From the entries below, please gather each line containing the string "Cerca".

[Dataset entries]
○ ○ ○

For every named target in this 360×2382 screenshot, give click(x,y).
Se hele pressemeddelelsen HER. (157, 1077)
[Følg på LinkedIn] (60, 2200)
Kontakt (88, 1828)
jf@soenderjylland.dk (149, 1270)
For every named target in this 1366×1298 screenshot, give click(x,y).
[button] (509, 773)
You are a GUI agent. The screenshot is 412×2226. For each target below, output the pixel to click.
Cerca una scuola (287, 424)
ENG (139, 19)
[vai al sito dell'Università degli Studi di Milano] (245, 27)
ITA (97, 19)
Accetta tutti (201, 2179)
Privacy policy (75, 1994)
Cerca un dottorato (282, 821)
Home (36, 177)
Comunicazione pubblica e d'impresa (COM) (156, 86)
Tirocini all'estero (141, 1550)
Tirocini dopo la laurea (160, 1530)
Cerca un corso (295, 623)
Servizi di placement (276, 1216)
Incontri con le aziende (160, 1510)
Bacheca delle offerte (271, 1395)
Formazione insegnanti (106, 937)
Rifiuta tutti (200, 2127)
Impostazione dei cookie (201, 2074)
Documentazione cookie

○ ○ ○

**Written answer:**
Cerca una scuola (287, 424)
Cerca un dottorato (282, 821)
Cerca un corso (295, 623)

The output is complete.